TASK GOAL ▸ In the entries below, find the line containing "You are a GUI". Copy it and all lines after it, exactly, through the end.

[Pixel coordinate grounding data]
--- START ---

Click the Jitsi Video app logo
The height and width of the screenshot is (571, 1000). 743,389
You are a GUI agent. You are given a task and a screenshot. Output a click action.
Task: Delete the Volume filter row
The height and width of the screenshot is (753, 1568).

--- END ---

RESPONSE TO THIS TASK ▸
You are a GUI agent. You are given a task and a screenshot. Output a click action.
Task: Delete the Volume filter row
The height and width of the screenshot is (753, 1568).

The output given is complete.